To report a vulnerability, use GitHub's private vulnerability reporting for this repository:
- Go to the Security tab.
- Click "Report a vulnerability".
- Fill in the form — only parbaked maintainers will see it.
You'll get a response within 5 working days, typically faster. If the report qualifies as a vulnerability, we'll work with you to confirm it, prepare a fix, and coordinate disclosure.
In scope:
- Auth bypass, privilege escalation (becoming admin / accessing another user's data without the credentials).
- Code injection (the framework executing strings it shouldn't — see #149 for the pattern).
- Path traversal in any kernel surface (the MCP server, the deploy generator, config loaders — see #151 for the pattern).
- Secret exposure (anything that leaks JWT secrets, admin password, or user password hashes from a default deployment).
- CSRF / session fixation on the admin dashboard.
- HMAC verification bypass in the webhook layer.
- Prod-safety bypass (anything that lets
PARBAKED_ENV=productionboot with auto-generated or otherwise-insecure secrets — see #195).
Out of scope:
- Consumer application code. parbaked is a framework; vulnerabilities in apps built on top of it are the app maintainer's responsibility. Example: a consumer route that queries with raw SQL and is injectable is not a parbaked bug.
- Issues that require physical access to the deployment server.
- Issues in dependencies (FastAPI, SQLModel, pyjwt, slowapi, etc.) — report those upstream. We'll backport mitigations if there's a parbaked-side change worth making.
- Social engineering of the maintainer or contributors.

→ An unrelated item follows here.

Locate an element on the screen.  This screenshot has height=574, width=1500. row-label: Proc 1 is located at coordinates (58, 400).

- Denial-of-service via expensive parbaked operations (e.g., generating a million signups to fill SQLite) — parbaked is single-instance by design, and rate limiting is consumer-tunable.

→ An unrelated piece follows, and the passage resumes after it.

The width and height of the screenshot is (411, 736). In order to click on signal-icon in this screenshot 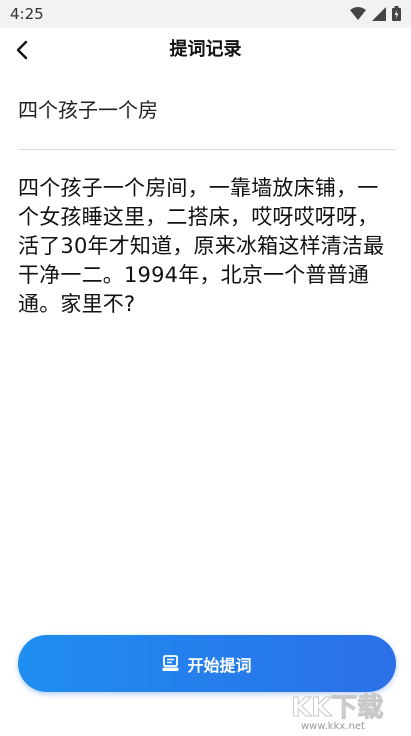, I will do `click(379, 14)`.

- Self-hosted-installation hardening (file permissions, OS-level config) — out of scope for the framework.
Reproduce vulnerabilities against a freshly-scaffolded test project
(parbaked new vuln-test && cd vuln-test), not against production deploys. The
test surface is the same and you don't risk anyone else's data.
- Acknowledgement within 5 working days.
- A fix planned within 30 days for high-severity issues, longer for lower-severity.
- Public disclosure coordinated with you, typically as a GitHub Security Advisory
- a CVE if applicable.
- Credit in the advisory + the CHANGELOG entry, unless you'd prefer anonymity.
None yet. As security advisories ship, they'll appear in the Security advisories tab.